Putting on a bit of weight lowers dementia risk
Researchers have found that slightly overweight elderly men fare better than their slimmer counterparts who are more likely to develop dementia later in life.
The study, led by University of Western Australia, has shown that elderly men who are considered overweight have a lower chance of developing dementia than those within the normal weight range.
The study followed more than 12,000 men aged 65-84 years during 1996-2009. It aimed to determine if being overweight later in life increases the incidence of dementia.
The researchers say the results were unexpected as there is good evidence that overweight or obese younger adults have an increased risk of cognitive decline as they get older.
"When we designed this study this is not something that we were expecting to find.

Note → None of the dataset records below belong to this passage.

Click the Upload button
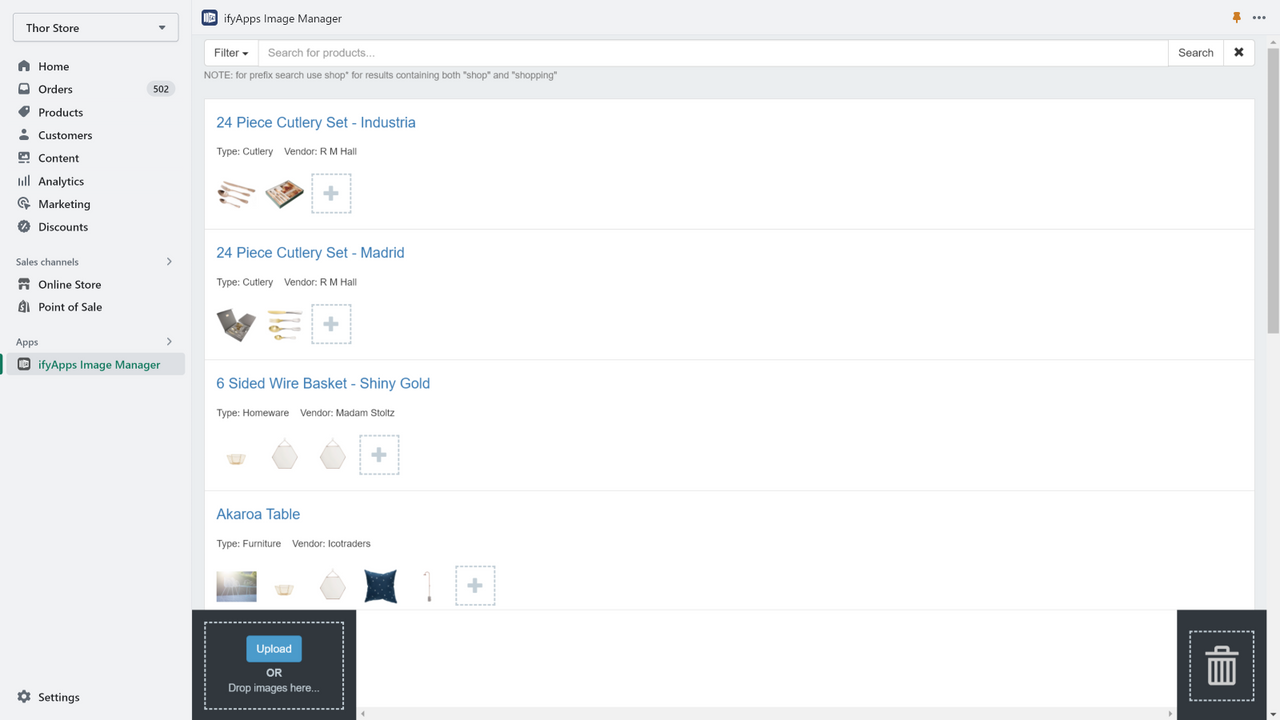Image resolution: width=1280 pixels, height=720 pixels. tap(273, 648)
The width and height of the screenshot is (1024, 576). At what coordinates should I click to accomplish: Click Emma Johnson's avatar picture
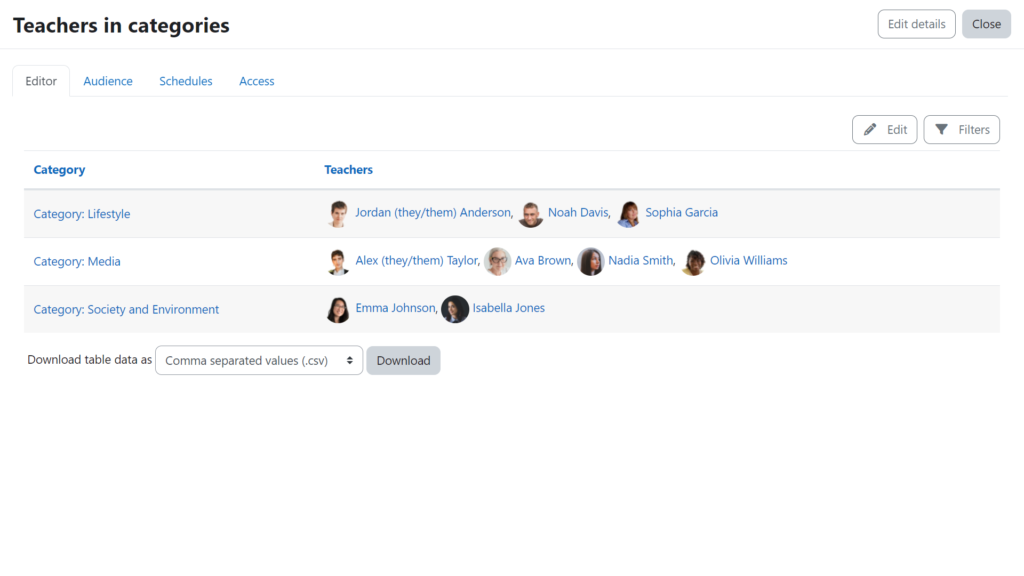click(338, 310)
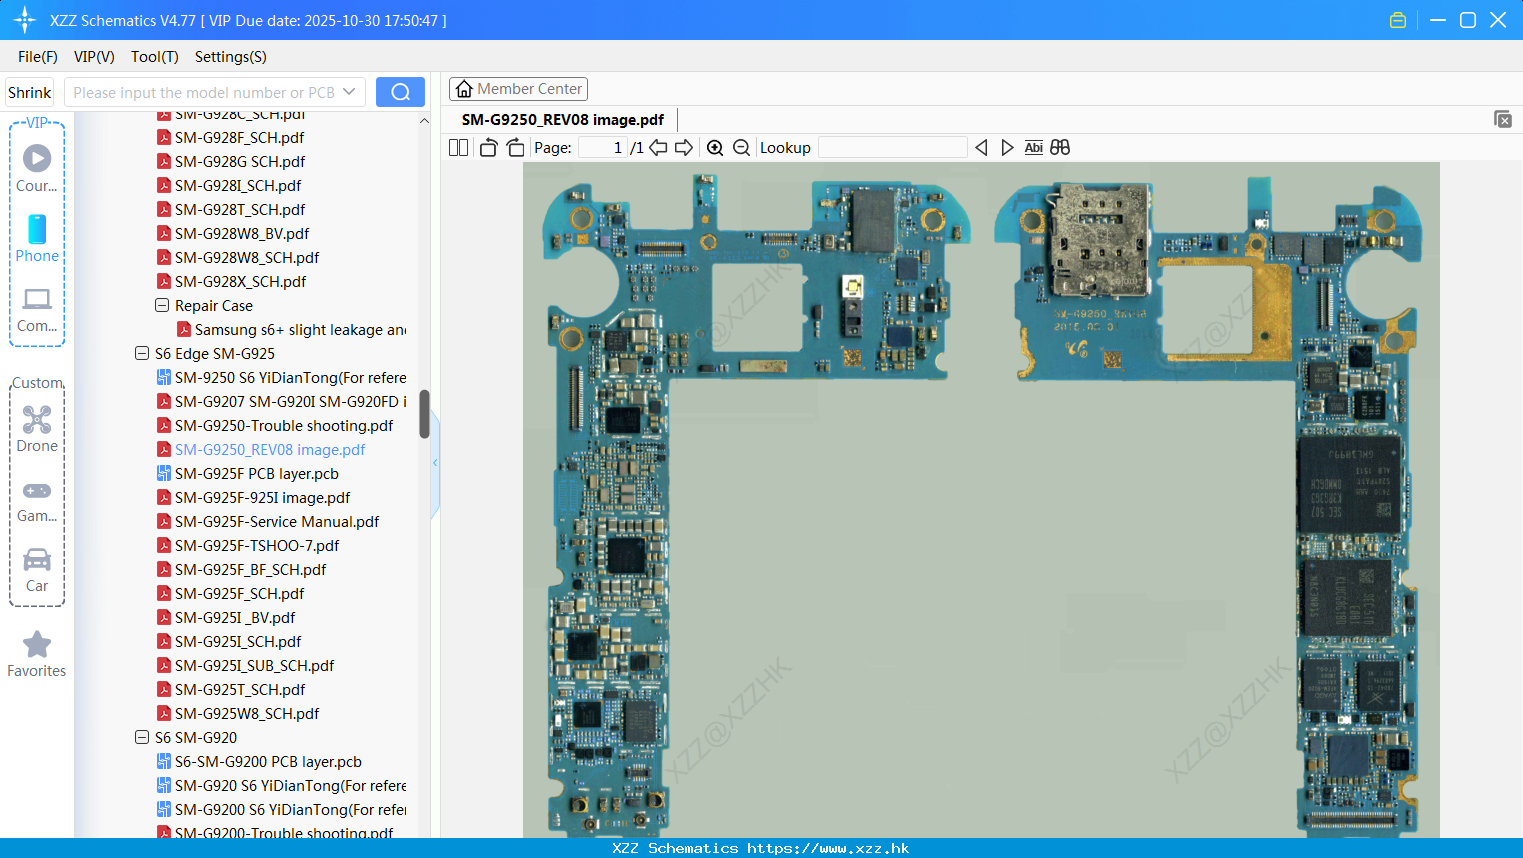Screen dimensions: 1523x858
Task: Zoom in on the PCB image
Action: pos(715,147)
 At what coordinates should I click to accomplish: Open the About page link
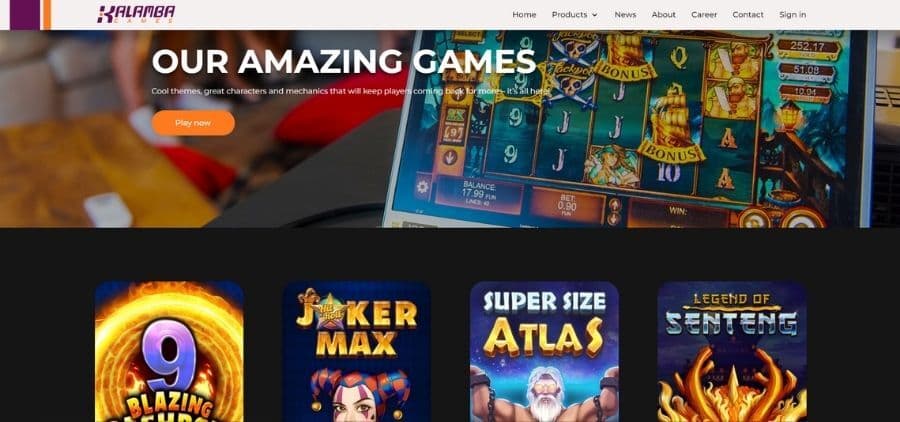point(664,15)
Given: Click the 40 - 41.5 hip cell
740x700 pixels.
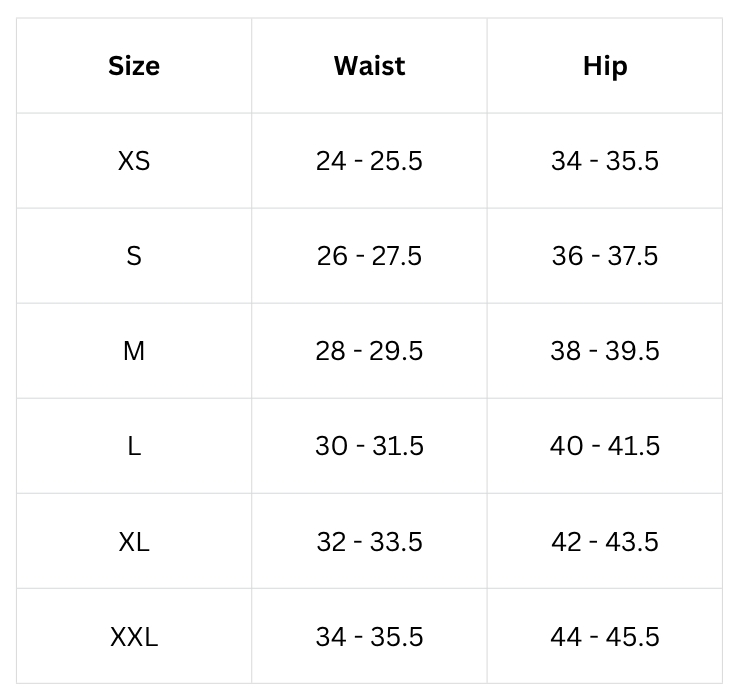Looking at the screenshot, I should pos(605,446).
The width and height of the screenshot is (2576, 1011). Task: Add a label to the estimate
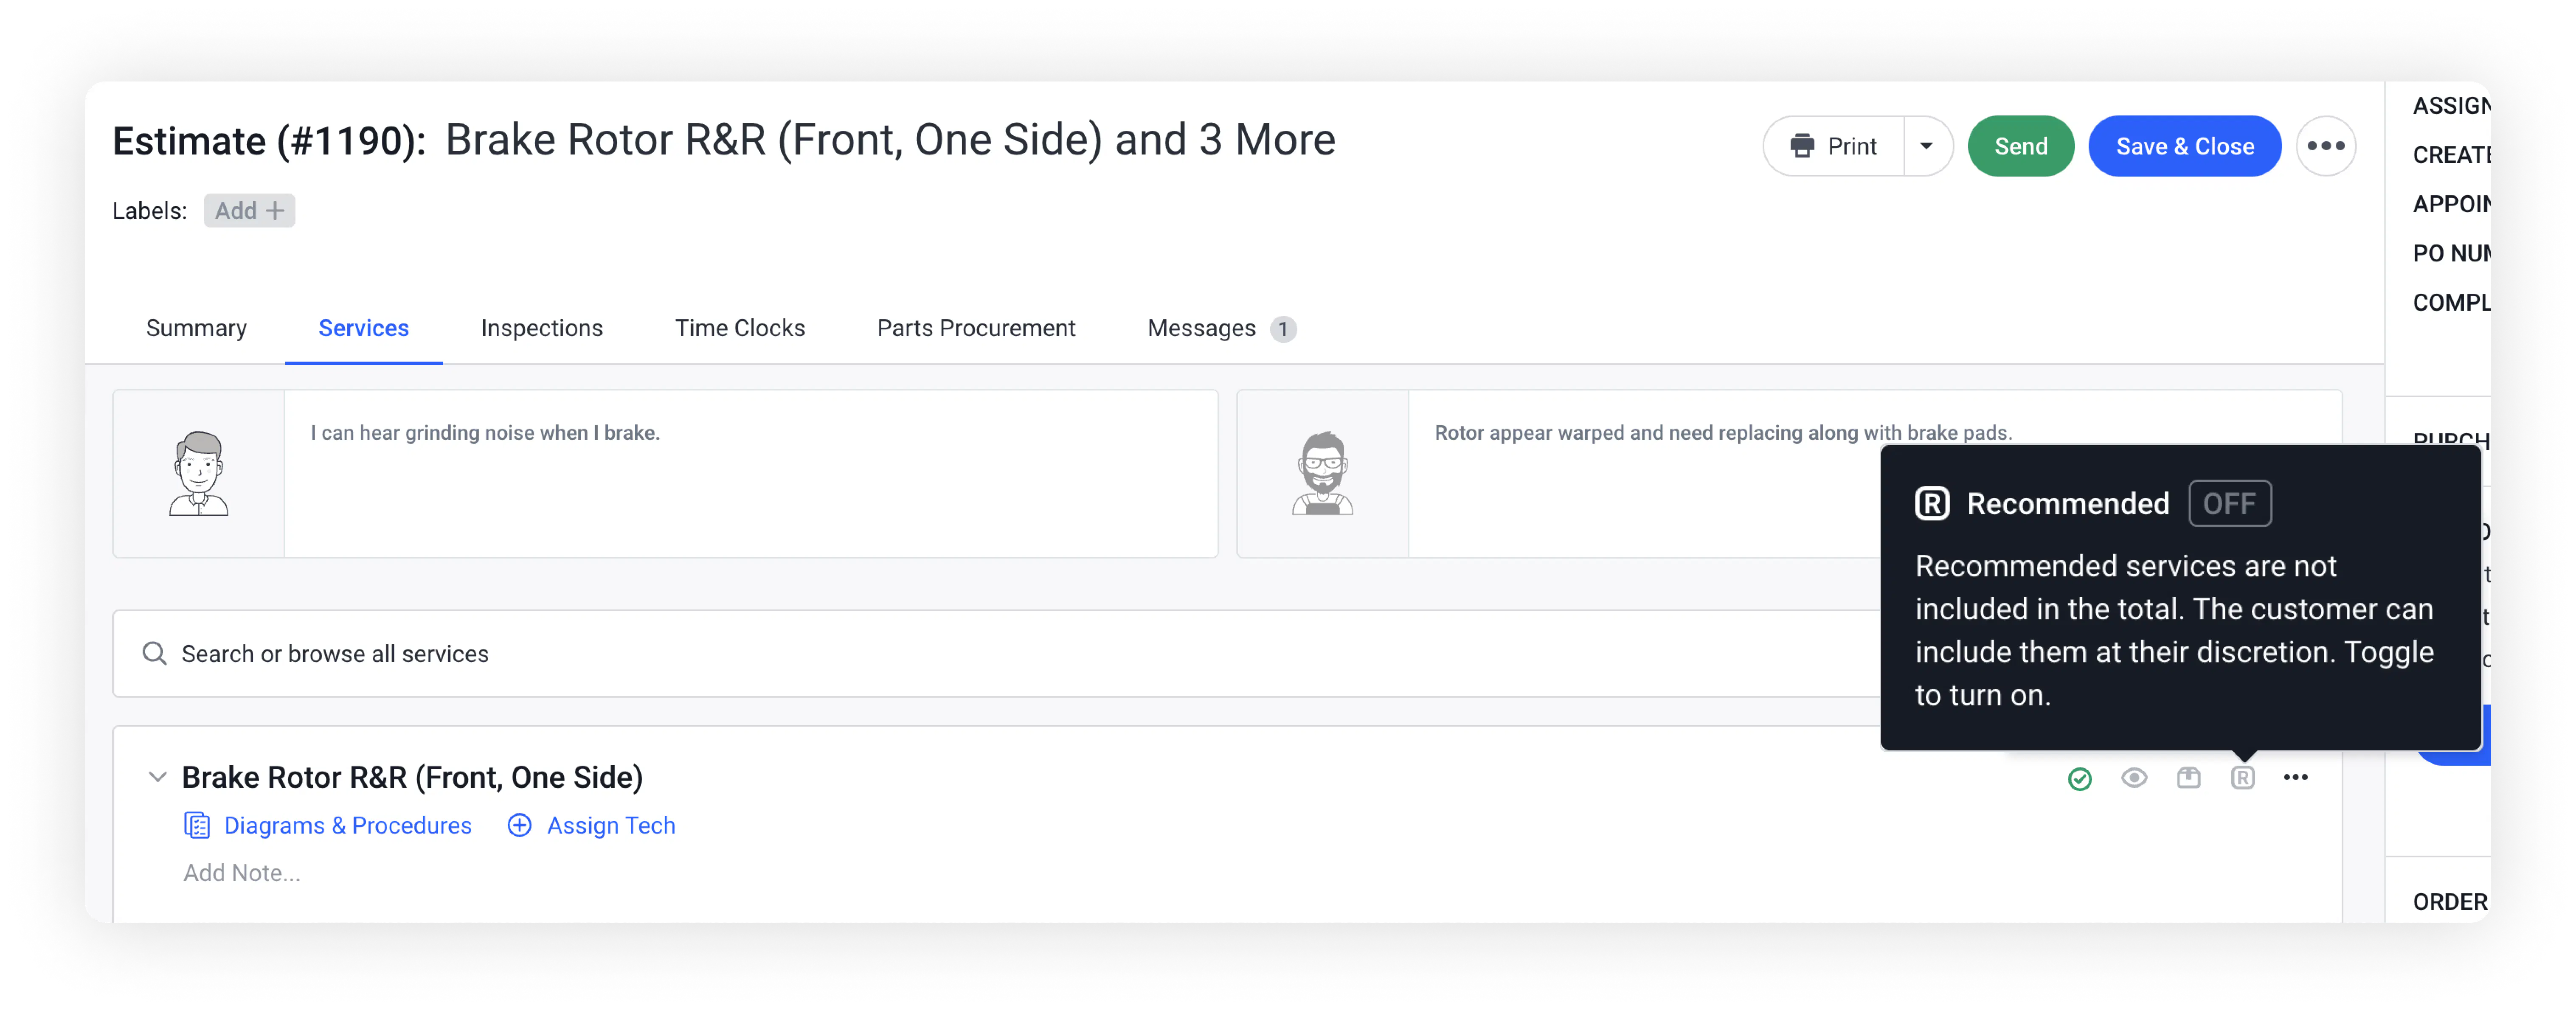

We were expecting to find the opposite, that obesity would increase the risk of dementia," said Prof Osvaldo Almeida, who led the study.
According to the researchers, one possible explanation is survivorship bias, where people who are overweight later in life are unusually healthy compared with normal weight people in the same age group.
Another explanation is physiological changes as people age, causing body to protect itself from degenerative effects.
"The fat tissue behaves a little like an endocrine organ and releases a number of substances into the bloodstream that have different actions on the body.
"In animal studies we know that leptin, which is one of the substances that fat tissues produce, seems to have a neuro-protective effect on the hippocampus which is an area of the brain where cells are important for memory," Almeida said.